The most interesting thing I learned in this chapter was the hunger regulation model. I was surprised while reading through this part of the chapter how much goes into hunger regulation. It's not as simple as "I'm hungry" so I'm going to eat. There are different kinds of hunger and needs from foods. It was interesting to read about the different types of hungry, simply for appetite, and also for energy. Also, in our lives, we don't typically think of needing food, because we can eat whenever we want and whatever we want, but for others it's literally a need because they use their energy on physical activity and then need more energy to live. Often times, we eat for pleasure and for appetite, but not for energy and physical need.

There weren't really any concepts I don't understand, it's pretty clear in the chapter on how the body regulates our needs. I needed to reread the sections in the beginning to really comprehend all the information, but I understand how our bodies stay regulated and let us know that we need something.
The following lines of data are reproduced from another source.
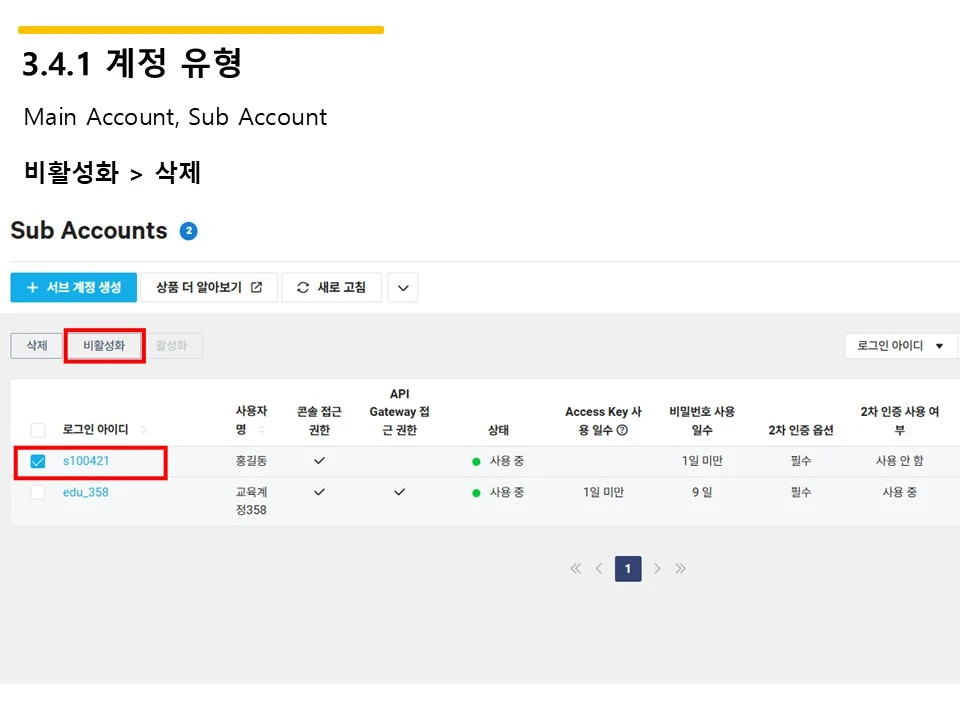Uncheck the checkbox for s100421
Image resolution: width=960 pixels, height=720 pixels.
(37, 462)
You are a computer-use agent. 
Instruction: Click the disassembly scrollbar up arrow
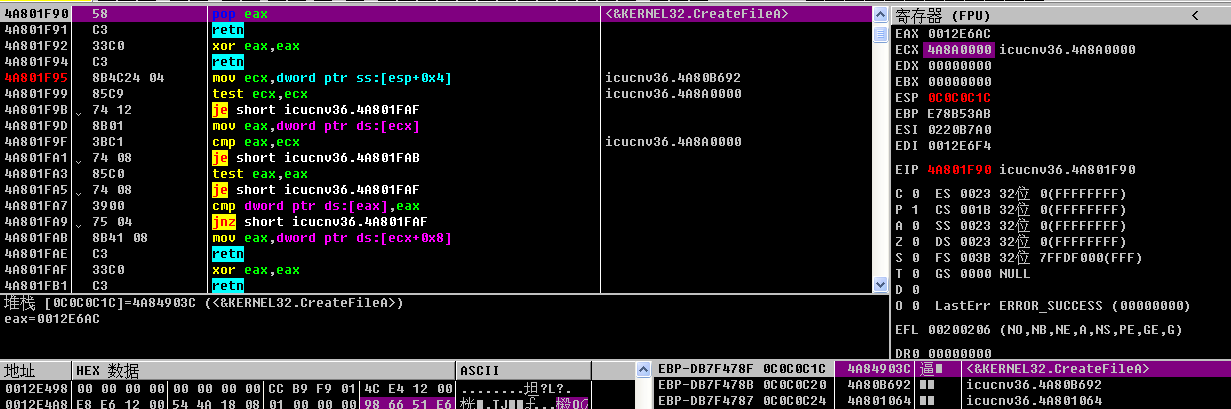click(x=880, y=13)
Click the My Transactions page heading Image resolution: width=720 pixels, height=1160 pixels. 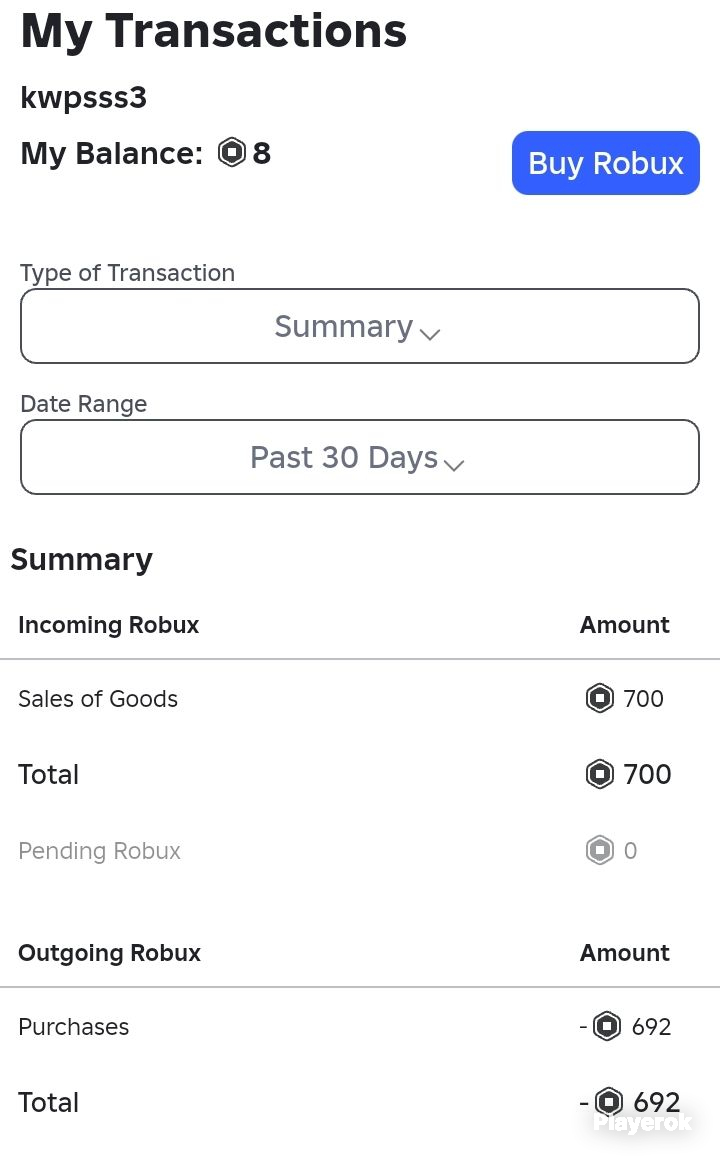point(214,31)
Physiology and physiological reactions relate to motivation because our reactions to our bodies imbalances cause us to become motivated to fulfill our needs. When our hormones or other physiological reactions become activated, it send a signal to us that we need something to survive as human beings, when that happens we become motivated to get whatever it is that we need. In a strange way, this explains some crime in the world because when people are highly motivated to survive, they will do nearly anything to fulfill their needs to live.
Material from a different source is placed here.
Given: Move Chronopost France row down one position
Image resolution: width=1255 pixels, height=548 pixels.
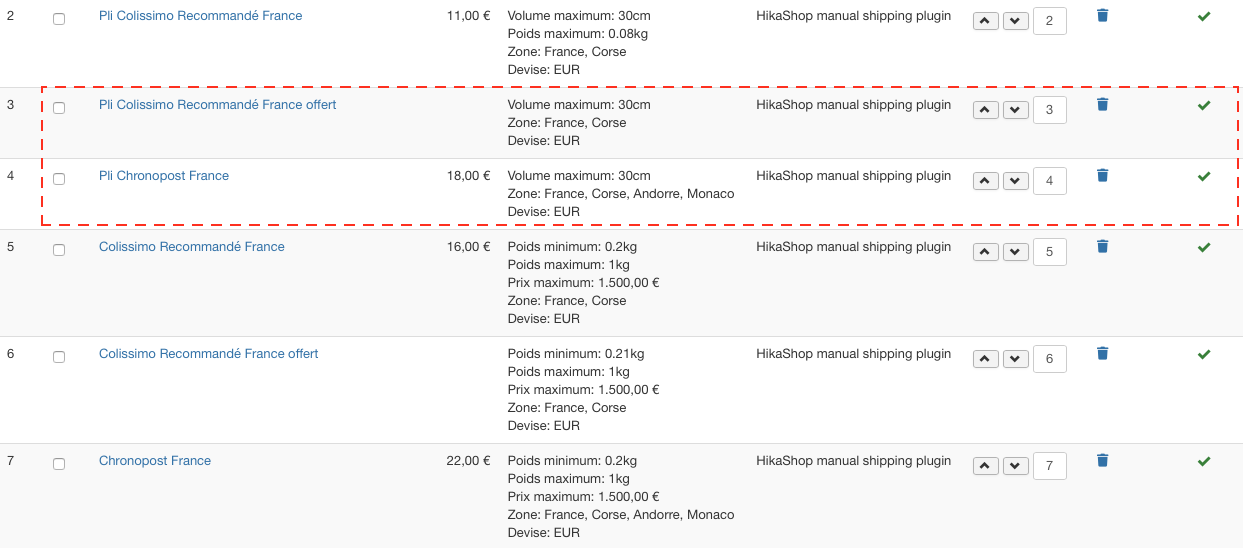Looking at the screenshot, I should (x=1016, y=466).
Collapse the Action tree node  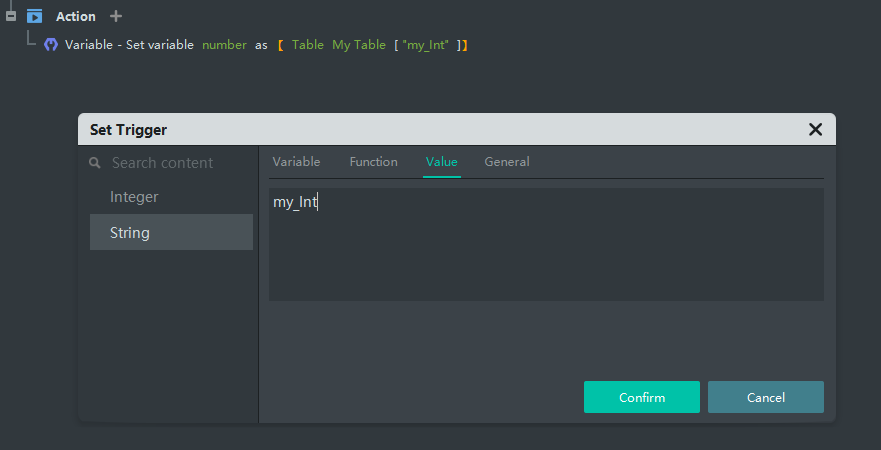[x=11, y=16]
What differentiates physiological mechanisms and brain mechanisms is the difference in psychological needs and physiological needs. You can live and not have all of your psychological needs fulfilled, however if your physiological needs are not met, you may end up dying because there are certain things that your body just can not live without. You can easily live with a broken mind, but not with a broken body.

Terms Used: Physiological needs, hunger, thirst, sex, physiological processes, motivation, balance, need, hormone, regulation model, physical need, energy, psychological needs, fulfill.